But Caraka gives us a scheme of life in which he traces the springs of all our actions to the three fundamental motives or biological instincts of life-preservation, worldly desire of acquiring riches for enjoyment, and other worldly aspirations of self-realization. According to him these three fundamental desires sum up all springs of action. On this view will appears to be more fundamental than feeling or knowledge. Caraka does not seem to begin from the old and stereotyped idea that false knowledge is the starting-point of the world. His is a scheme of a well-balanced life which is guided by the harmonious play of these three fundamental desires and directed by perfect wisdom and unerring judgment. Evil and mischlef creep in through errors of judgment, by which the harmony of these desires is broken. All kinds of misdeeds are traced, not to feelings of attachment or antipathy, but to errors of judgment or foolishness (prajñāparādha). This prajñāparādha may be compared to the moha or avidyā of the Nyāya and Yoga. But, while the Nyāya and Yoga seem to refer to this moha or avidyā as a fundamental defect inherent in our mental constitution and determining its activities as a formative element, Caraka's prajñāparādha is not made to occupy any metaphysical status, but expresses itself only in the individual lapses of judgment.

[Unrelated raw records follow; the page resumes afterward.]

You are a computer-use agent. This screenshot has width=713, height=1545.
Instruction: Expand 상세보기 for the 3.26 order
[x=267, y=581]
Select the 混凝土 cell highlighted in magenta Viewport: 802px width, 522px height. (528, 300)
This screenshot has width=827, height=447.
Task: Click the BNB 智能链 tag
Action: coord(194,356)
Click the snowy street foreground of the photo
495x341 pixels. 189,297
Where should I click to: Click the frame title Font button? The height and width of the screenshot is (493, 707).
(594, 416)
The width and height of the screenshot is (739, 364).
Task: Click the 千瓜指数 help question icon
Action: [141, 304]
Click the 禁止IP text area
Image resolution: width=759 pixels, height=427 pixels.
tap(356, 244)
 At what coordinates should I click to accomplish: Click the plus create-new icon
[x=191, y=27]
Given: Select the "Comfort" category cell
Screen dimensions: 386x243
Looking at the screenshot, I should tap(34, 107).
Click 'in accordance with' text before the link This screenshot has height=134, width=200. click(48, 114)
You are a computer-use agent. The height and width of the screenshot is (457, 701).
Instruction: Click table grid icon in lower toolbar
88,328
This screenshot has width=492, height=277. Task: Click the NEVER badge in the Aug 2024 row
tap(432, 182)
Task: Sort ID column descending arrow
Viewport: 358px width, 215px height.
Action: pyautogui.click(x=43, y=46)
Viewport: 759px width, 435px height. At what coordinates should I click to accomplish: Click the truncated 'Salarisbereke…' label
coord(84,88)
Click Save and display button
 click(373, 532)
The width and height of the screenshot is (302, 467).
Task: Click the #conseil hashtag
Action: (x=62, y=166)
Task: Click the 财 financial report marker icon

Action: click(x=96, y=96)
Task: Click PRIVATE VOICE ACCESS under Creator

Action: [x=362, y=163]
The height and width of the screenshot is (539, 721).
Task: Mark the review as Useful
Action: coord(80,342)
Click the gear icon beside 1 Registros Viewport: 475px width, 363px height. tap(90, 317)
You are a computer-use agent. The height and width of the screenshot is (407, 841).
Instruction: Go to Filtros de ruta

Caraka, however, did not dare to come into conflict with the prevailing ethical and philosophical opinions of his time, and we find that in Sārīra, i he largely accepts the traditional views. He says there that it is the phenomenal self (bhūtātman or samyogapuruṣa) that feels pleasure and pain, and in connection with the duty of a physician to remove all physical sufferings produced by diseases he says that the ultimate healing of all pain consists in the permanent naisthiki (removal) of pain by the removal of grasping (upadhā)”. He says there that grasping (upadhā) is itself sorrowful and the cause of all sorrows. All sorrows can be removed by the removal of all grasping tendencies. Just as a silkworm draws out its cocoon thread to its own destruction, so does
1 Cakrapāņi interprets upadha as desire (trsnā); but it seems to me that it would have been more correct to interpret it as the Buddhist upādāna, or grasping. Cakrapāņi on Caraka, IV. I. 93.